START

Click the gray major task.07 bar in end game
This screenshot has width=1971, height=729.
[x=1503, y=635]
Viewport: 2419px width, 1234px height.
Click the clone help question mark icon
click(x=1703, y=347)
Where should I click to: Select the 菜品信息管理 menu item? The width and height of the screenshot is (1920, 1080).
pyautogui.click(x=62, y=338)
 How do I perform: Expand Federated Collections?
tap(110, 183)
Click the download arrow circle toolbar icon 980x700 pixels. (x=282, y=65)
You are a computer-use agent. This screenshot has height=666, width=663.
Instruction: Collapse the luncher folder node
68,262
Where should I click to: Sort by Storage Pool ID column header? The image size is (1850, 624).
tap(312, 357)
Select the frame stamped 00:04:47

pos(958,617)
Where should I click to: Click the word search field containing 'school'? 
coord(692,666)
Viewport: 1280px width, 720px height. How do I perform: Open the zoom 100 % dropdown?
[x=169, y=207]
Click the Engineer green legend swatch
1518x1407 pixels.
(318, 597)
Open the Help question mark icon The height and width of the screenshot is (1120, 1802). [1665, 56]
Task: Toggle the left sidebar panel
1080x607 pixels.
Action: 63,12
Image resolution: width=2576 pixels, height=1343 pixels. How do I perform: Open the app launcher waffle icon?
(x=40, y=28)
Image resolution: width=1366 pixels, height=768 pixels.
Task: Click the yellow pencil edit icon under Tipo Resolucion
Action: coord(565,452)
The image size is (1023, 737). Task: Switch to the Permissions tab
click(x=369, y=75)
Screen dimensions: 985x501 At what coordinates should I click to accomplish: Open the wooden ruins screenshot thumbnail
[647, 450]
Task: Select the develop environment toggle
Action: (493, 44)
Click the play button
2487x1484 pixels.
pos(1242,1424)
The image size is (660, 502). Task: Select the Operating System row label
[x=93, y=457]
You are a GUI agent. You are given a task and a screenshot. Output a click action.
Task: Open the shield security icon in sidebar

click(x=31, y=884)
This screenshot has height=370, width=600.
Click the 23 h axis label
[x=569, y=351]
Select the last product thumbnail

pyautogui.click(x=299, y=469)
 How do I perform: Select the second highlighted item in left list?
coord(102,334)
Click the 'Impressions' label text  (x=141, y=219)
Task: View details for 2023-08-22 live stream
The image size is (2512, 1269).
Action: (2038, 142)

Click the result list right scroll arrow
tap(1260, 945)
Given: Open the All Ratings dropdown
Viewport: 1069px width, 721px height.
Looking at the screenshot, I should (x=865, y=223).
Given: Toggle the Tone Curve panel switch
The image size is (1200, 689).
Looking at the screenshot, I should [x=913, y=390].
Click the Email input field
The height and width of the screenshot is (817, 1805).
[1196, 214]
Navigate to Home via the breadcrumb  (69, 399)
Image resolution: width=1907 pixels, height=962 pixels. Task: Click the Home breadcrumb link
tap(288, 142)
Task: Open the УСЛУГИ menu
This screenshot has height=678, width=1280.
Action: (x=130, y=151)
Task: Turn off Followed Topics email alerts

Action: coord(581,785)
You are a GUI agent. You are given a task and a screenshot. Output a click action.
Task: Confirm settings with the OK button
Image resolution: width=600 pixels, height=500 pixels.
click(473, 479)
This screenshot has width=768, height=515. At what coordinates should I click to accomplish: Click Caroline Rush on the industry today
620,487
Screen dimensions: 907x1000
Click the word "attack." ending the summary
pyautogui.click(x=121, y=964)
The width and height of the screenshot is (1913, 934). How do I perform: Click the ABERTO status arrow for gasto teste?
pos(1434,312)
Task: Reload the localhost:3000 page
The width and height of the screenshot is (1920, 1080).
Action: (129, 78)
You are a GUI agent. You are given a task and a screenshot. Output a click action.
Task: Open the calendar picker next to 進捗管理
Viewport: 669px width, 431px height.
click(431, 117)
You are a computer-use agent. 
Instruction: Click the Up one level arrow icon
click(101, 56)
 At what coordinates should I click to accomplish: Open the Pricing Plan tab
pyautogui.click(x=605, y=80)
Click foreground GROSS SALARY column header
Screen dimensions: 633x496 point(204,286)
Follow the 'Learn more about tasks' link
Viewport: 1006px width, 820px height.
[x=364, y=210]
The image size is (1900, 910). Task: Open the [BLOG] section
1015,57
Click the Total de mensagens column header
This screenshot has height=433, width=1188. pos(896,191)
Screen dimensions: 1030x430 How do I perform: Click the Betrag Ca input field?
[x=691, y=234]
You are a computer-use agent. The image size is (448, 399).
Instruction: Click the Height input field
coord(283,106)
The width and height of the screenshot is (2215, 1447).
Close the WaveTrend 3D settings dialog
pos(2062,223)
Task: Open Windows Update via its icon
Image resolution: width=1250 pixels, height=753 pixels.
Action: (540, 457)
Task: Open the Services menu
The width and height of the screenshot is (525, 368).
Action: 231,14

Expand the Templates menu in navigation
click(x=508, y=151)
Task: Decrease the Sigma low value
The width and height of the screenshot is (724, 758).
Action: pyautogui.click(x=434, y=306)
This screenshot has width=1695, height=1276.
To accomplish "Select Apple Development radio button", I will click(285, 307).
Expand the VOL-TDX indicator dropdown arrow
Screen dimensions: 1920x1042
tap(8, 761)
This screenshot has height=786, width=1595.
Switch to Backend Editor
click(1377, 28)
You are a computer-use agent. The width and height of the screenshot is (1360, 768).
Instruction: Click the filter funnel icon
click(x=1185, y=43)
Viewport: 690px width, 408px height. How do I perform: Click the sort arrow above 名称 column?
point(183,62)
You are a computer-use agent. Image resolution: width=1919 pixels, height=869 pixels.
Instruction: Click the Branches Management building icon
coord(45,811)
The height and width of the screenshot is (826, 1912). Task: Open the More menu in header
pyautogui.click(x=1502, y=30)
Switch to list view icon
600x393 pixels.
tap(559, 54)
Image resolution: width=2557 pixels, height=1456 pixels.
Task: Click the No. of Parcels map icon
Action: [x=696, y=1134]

END

__What needs to be done__
Quote all the records above word for word.

__Reply to the exercise__
Click the gray major task.07 bar in end game
This screenshot has width=1971, height=729.
[x=1503, y=635]
Viewport: 2419px width, 1234px height.
Click the clone help question mark icon
click(x=1703, y=347)
Where should I click to: Select the 菜品信息管理 menu item? The width and height of the screenshot is (1920, 1080).
pyautogui.click(x=62, y=338)
 How do I perform: Expand Federated Collections?
tap(110, 183)
Click the download arrow circle toolbar icon 980x700 pixels. (x=282, y=65)
You are a computer-use agent. This screenshot has height=666, width=663.
Instruction: Collapse the luncher folder node
68,262
Where should I click to: Sort by Storage Pool ID column header? The image size is (1850, 624).
tap(312, 357)
Select the frame stamped 00:04:47

pos(958,617)
Where should I click to: Click the word search field containing 'school'? 
coord(692,666)
Viewport: 1280px width, 720px height. How do I perform: Open the zoom 100 % dropdown?
[x=169, y=207]
Click the Engineer green legend swatch
1518x1407 pixels.
(318, 597)
Open the Help question mark icon The height and width of the screenshot is (1120, 1802). [1665, 56]
Task: Toggle the left sidebar panel
1080x607 pixels.
Action: 63,12
Image resolution: width=2576 pixels, height=1343 pixels. How do I perform: Open the app launcher waffle icon?
(x=40, y=28)
Image resolution: width=1366 pixels, height=768 pixels.
Task: Click the yellow pencil edit icon under Tipo Resolucion
Action: coord(565,452)
The image size is (1023, 737). Task: Switch to the Permissions tab
click(x=369, y=75)
Screen dimensions: 985x501 At what coordinates should I click to accomplish: Open the wooden ruins screenshot thumbnail
[647, 450]
Task: Select the develop environment toggle
Action: (493, 44)
Click the play button
2487x1484 pixels.
pos(1242,1424)
The image size is (660, 502). Task: Select the Operating System row label
[x=93, y=457]
You are a GUI agent. You are given a task and a screenshot. Output a click action.
Task: Open the shield security icon in sidebar

click(x=31, y=884)
This screenshot has height=370, width=600.
Click the 23 h axis label
[x=569, y=351]
Select the last product thumbnail

pyautogui.click(x=299, y=469)
 How do I perform: Select the second highlighted item in left list?
coord(102,334)
Click the 'Impressions' label text  (x=141, y=219)
Task: View details for 2023-08-22 live stream
The image size is (2512, 1269).
Action: (2038, 142)

Click the result list right scroll arrow
tap(1260, 945)
Given: Open the All Ratings dropdown
Viewport: 1069px width, 721px height.
Looking at the screenshot, I should (x=865, y=223).
Given: Toggle the Tone Curve panel switch
The image size is (1200, 689).
Looking at the screenshot, I should [x=913, y=390].
Click the Email input field
The height and width of the screenshot is (817, 1805).
[1196, 214]
Navigate to Home via the breadcrumb  (69, 399)
Image resolution: width=1907 pixels, height=962 pixels. Task: Click the Home breadcrumb link
tap(288, 142)
Task: Open the УСЛУГИ menu
This screenshot has height=678, width=1280.
Action: (x=130, y=151)
Task: Turn off Followed Topics email alerts

Action: coord(581,785)
You are a GUI agent. You are given a task and a screenshot. Output a click action.
Task: Confirm settings with the OK button
Image resolution: width=600 pixels, height=500 pixels.
click(473, 479)
This screenshot has width=768, height=515. At what coordinates should I click to accomplish: Click Caroline Rush on the industry today
620,487
Screen dimensions: 907x1000
Click the word "attack." ending the summary
pyautogui.click(x=121, y=964)
The width and height of the screenshot is (1913, 934). How do I perform: Click the ABERTO status arrow for gasto teste?
pos(1434,312)
Task: Reload the localhost:3000 page
The width and height of the screenshot is (1920, 1080).
Action: (129, 78)
You are a GUI agent. You are given a task and a screenshot. Output a click action.
Task: Open the calendar picker next to 進捗管理
Viewport: 669px width, 431px height.
click(431, 117)
You are a computer-use agent. 
Instruction: Click the Up one level arrow icon
click(101, 56)
 At what coordinates should I click to accomplish: Open the Pricing Plan tab
pyautogui.click(x=605, y=80)
Click foreground GROSS SALARY column header
Screen dimensions: 633x496 point(204,286)
Follow the 'Learn more about tasks' link
Viewport: 1006px width, 820px height.
[x=364, y=210]
The image size is (1900, 910). Task: Open the [BLOG] section
1015,57
Click the Total de mensagens column header
This screenshot has height=433, width=1188. pos(896,191)
Screen dimensions: 1030x430 How do I perform: Click the Betrag Ca input field?
[x=691, y=234]
You are a computer-use agent. The image size is (448, 399).
Instruction: Click the Height input field
coord(283,106)
The width and height of the screenshot is (2215, 1447).
Close the WaveTrend 3D settings dialog
pos(2062,223)
Task: Open Windows Update via its icon
Image resolution: width=1250 pixels, height=753 pixels.
Action: (540, 457)
Task: Open the Services menu
The width and height of the screenshot is (525, 368).
Action: 231,14

Expand the Templates menu in navigation
click(x=508, y=151)
Task: Decrease the Sigma low value
The width and height of the screenshot is (724, 758).
Action: pyautogui.click(x=434, y=306)
This screenshot has width=1695, height=1276.
To accomplish "Select Apple Development radio button", I will click(285, 307).
Expand the VOL-TDX indicator dropdown arrow
Screen dimensions: 1920x1042
tap(8, 761)
This screenshot has height=786, width=1595.
Switch to Backend Editor
click(1377, 28)
You are a computer-use agent. The width and height of the screenshot is (1360, 768).
Instruction: Click the filter funnel icon
click(x=1185, y=43)
Viewport: 690px width, 408px height. How do I perform: Click the sort arrow above 名称 column?
point(183,62)
You are a computer-use agent. Image resolution: width=1919 pixels, height=869 pixels.
Instruction: Click the Branches Management building icon
coord(45,811)
The height and width of the screenshot is (826, 1912). Task: Open the More menu in header
pyautogui.click(x=1502, y=30)
Switch to list view icon
600x393 pixels.
tap(559, 54)
Image resolution: width=2557 pixels, height=1456 pixels.
Task: Click the No. of Parcels map icon
Action: [x=696, y=1134]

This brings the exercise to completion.